Further, it will maintain current fishing quotas, with “no increase in the amount of fish EU vessels can catch in British waters”.
Moreover, the government will also look to invest £360 million into the fishing industry as part of modernising efforts and, via a new SPS (sanitary and phytosanitary checks) agreement, see export costs and red tape slashed.
Former Ilkley councillor Anne Hawkesworth described the deal as “unbelievable” and “deplorable”, adding that a “big benefit from Brexit was fishing rights”.
A survey carried out by the University of Aberdeen ahead of the EU referendum in 2016 reported 90% of fishermen across the UK backed Brexit.
Six years later, a major report by the University of York, the University of Lincoln, ABPmer and the New Economics Foundation stated that Brexit had “failed to deliver government promises on the fishing industry”.

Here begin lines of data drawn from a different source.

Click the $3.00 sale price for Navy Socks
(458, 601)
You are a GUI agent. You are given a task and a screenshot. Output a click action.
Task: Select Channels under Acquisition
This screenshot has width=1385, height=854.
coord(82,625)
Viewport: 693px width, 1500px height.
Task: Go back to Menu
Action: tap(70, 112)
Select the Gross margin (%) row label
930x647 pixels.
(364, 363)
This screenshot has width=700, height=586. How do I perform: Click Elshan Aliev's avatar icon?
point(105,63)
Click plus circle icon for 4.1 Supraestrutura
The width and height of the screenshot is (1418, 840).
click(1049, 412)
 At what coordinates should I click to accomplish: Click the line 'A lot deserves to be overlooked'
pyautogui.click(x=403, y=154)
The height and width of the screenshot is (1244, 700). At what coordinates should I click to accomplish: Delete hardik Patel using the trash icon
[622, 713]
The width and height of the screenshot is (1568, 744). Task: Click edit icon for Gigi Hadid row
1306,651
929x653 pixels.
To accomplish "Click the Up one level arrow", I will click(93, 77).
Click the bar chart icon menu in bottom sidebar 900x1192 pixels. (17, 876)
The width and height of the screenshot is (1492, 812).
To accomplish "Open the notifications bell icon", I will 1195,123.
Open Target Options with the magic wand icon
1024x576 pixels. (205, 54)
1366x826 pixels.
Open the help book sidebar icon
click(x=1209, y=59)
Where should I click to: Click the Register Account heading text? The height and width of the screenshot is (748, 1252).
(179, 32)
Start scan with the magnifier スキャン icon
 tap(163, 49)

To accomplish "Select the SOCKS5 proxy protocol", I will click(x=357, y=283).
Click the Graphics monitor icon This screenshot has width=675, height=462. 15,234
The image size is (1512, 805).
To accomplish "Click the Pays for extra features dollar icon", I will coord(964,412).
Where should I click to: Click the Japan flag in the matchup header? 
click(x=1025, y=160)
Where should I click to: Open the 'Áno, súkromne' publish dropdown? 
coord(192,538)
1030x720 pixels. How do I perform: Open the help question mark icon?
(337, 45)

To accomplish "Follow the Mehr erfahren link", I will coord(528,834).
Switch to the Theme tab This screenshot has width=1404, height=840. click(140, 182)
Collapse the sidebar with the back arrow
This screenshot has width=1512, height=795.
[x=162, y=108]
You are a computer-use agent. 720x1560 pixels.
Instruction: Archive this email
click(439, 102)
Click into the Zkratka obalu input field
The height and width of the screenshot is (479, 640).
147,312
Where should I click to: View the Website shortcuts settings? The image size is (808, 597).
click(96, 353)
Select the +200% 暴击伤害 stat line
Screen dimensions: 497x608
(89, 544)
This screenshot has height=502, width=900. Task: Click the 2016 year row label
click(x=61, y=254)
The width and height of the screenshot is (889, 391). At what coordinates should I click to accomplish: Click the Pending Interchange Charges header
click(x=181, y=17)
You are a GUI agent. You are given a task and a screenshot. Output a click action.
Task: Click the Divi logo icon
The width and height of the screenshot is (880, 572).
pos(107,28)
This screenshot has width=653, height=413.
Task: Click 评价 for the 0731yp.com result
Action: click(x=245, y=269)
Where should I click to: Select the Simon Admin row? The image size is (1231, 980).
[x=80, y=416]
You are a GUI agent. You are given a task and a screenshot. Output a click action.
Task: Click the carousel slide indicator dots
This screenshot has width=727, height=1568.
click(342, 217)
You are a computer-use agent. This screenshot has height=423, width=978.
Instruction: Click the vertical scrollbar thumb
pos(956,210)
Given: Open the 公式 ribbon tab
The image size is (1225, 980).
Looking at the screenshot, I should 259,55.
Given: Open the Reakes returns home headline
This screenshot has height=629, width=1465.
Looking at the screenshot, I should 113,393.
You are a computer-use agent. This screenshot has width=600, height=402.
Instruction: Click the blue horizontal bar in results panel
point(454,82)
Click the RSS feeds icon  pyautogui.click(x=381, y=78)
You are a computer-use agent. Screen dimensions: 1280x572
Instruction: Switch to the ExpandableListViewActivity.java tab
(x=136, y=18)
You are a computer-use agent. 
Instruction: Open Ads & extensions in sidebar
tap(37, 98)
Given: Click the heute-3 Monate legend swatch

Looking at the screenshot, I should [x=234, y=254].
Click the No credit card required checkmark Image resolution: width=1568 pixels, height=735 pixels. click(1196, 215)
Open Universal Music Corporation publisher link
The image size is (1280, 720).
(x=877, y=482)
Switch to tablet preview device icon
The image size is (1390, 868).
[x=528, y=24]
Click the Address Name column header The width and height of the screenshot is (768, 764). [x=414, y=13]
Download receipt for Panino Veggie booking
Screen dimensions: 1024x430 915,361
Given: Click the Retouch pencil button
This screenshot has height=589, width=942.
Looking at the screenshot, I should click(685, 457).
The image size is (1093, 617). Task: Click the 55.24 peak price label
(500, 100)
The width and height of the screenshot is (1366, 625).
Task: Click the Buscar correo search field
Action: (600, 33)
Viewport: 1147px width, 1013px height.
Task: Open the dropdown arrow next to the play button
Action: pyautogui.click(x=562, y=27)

Commenting at the time, Dr Bryce Stewart, lead author of the report and a senior lecturer from the Department of Environment and Geography at the University of York, said the government guarantees on the benefits that Brexit would bring to the fishing industry “were far in excess of what could be delivered”. He continued:
“The industry became an icon of Brexit with claims it would correct past injustices and breathe new life into neglected coastal communities, but our study reveals the stark delivery gap between rhetoric and reality.”
The House of Commons Library describes the UK’s fishing industry as being volatile and an overall low contributor to the UK economy. In 2021, it delivered just 0.03% of the total UK economic output.
As of 2021, the industry employs around 10,724 fishers, a figure that has remained relatively stable since 2009. There were around 21,000 fishers in 1970, with the UK experiencing a 55% decline in the number between 1948 and 1970.
Keighley and Ilkley constituency scores “low” in Opportunity Index Rank
The Sutton Trust Opportunity Index Rank, which examines the opportunities available to disadvantaged young people across England, has scored the constituency of Keighley and Ilkley as “low”.
It found that the levels of disadvantage were just below the average (22.6%), that the percentage of pupils on free school meals achieving passes for English and maths was low (11.6%) and that the percentage of pupils on free school meals ending up in the top 20% of earners at the age of 28 was also low (6.8%).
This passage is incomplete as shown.